Momen Orasi Emak-Emak Sindir Uya Kuya dan Eko Patrio: Kalian Pantasnya Jadi Pelawak!
Ia menyuarakan kekecewaannya terhadap para wakil rakyat di depan Polda Metro Jaya, Jumat (29/8).
Seorang emak-emak bernama Neno berani berdiri di tengah massa mahasiswa. Ia menyuarakan kekecewaannya terhadap para wakil rakyat di depan Polda Metro Jaya, Jumat (29/8).
Dia meluapkan kritikan pedas kepada figur-figur publik yang kini duduk di kursi DPR. Baginya, mereka tidak pantas menyandang status sebagai pejabat.
Ia pun menyebut nama-nama artis tersohor seperti Uya Kuya, Eko Patrio, hingga Ahmad Sahroni.
"Kalian pantasnya jadi pelawak, tidak pantas jadi pejabat," ujar Neno.

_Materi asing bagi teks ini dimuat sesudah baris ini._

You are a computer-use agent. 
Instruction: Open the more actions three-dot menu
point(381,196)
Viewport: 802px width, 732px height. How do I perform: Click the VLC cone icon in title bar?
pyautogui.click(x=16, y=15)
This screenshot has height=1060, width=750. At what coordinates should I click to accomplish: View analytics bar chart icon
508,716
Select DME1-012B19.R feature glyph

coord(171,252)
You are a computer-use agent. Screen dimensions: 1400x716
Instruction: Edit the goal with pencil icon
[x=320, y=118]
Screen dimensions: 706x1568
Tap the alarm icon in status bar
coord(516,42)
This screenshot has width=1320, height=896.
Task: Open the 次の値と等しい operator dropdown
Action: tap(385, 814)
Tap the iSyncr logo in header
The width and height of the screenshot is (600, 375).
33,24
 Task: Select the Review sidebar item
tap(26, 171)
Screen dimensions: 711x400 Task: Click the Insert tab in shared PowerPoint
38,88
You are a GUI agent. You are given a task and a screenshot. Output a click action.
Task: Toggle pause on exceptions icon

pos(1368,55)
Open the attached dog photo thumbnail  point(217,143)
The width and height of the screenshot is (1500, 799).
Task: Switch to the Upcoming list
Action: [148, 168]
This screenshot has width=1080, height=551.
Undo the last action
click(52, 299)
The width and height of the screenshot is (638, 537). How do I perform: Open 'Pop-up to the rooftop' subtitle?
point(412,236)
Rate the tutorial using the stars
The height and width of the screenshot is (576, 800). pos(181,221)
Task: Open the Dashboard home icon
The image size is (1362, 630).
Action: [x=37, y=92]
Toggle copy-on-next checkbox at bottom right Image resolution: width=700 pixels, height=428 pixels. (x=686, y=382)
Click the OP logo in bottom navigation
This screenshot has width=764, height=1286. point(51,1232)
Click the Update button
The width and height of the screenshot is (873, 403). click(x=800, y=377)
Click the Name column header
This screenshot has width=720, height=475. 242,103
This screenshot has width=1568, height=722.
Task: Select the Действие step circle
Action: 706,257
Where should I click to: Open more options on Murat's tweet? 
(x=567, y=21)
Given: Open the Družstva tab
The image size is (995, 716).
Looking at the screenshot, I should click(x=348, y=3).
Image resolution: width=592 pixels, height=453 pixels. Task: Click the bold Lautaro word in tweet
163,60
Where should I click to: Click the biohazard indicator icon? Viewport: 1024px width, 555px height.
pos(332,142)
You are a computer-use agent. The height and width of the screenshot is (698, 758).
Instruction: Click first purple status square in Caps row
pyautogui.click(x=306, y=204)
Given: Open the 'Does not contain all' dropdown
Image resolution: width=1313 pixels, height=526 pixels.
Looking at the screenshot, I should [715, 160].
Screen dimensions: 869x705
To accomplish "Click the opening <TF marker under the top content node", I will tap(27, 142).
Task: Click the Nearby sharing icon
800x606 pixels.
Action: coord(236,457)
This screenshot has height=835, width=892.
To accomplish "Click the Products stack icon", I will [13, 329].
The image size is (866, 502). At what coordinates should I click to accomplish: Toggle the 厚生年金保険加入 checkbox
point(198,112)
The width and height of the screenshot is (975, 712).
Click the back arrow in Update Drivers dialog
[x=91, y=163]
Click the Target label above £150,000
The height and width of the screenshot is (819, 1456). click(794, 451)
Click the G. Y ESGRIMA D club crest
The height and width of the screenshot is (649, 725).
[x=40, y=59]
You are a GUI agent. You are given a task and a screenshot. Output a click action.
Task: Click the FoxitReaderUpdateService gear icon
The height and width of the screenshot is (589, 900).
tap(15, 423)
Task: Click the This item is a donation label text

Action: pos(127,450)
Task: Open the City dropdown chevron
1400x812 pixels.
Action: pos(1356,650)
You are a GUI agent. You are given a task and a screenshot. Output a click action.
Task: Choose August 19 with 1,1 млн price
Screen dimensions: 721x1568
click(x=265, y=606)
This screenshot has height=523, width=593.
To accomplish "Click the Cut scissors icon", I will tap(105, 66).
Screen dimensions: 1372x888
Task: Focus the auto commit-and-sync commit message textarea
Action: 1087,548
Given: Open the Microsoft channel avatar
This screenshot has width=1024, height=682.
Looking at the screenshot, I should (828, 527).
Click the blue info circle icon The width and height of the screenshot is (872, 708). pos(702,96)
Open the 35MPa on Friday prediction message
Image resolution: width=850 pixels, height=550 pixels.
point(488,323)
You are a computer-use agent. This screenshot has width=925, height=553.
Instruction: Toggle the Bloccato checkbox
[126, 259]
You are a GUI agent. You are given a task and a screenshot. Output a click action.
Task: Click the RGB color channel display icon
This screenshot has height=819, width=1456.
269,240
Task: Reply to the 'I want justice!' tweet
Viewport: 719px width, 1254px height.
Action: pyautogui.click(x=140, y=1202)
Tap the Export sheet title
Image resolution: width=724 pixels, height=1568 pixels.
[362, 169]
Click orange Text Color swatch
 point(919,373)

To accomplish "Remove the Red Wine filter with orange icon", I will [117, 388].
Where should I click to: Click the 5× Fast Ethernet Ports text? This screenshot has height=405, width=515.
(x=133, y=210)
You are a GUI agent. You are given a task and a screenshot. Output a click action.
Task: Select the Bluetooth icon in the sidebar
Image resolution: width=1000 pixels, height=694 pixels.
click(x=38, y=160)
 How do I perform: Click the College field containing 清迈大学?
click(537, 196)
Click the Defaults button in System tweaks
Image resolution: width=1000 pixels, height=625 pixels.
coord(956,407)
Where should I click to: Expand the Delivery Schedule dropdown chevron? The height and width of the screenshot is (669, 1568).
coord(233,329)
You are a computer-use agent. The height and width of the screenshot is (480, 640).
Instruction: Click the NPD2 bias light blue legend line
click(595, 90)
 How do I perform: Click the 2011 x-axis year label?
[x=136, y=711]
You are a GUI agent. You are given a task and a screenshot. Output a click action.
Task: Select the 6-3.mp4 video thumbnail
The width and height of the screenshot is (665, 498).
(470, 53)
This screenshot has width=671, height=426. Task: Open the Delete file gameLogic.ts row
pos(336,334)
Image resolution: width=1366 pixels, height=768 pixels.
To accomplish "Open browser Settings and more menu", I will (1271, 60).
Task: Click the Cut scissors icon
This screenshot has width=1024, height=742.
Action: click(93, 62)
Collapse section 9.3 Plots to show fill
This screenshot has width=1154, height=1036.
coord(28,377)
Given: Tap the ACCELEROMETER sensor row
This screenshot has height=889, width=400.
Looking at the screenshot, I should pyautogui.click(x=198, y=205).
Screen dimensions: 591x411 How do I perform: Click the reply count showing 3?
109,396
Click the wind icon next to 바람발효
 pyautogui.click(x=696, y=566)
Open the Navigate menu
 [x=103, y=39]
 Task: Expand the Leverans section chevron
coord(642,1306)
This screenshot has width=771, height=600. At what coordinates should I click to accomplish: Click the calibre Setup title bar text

Sindiran keras itu langsung disambut riuh massa. Bagi Neno, wakil rakyat semestinya menjadi teladan dan pembela keadilan, bukan sekadar wajah populer yang mengisi panggung politik.
Luapkan Emosi Ulah Polisi
Neno kemudian meluapkan kekesalannya, bahwa polisi telah berbuat keji dengan menghilangkan nyawa Affan Kurniawan, pengemudi ojol yang tewas ditabrak mobil kendaraan taktis (rantis).
"Makhluk paling sakral sampai turun ke jalanan. Karena apa? karena mereka penghianat bangsa mereka pembunuh. Kami tidak terima sebagai orang tua, anak kami dibunuh," teriak Neno.
Neno meminta Polri segera melakukan evaluasi, khususnya setelah terjadinya peristiwa meninggalnya Affan Kurniawan saat demonstrasi DPR RI. Sebab, dia percaya adanya karma yang berlaku.
"Jangan kalian jahat sama rakyat apalagi sama mahasiswa yang selalu menyuarakan keadilan. Gaji yang kalian pakai dari rakyat,” jelas dia.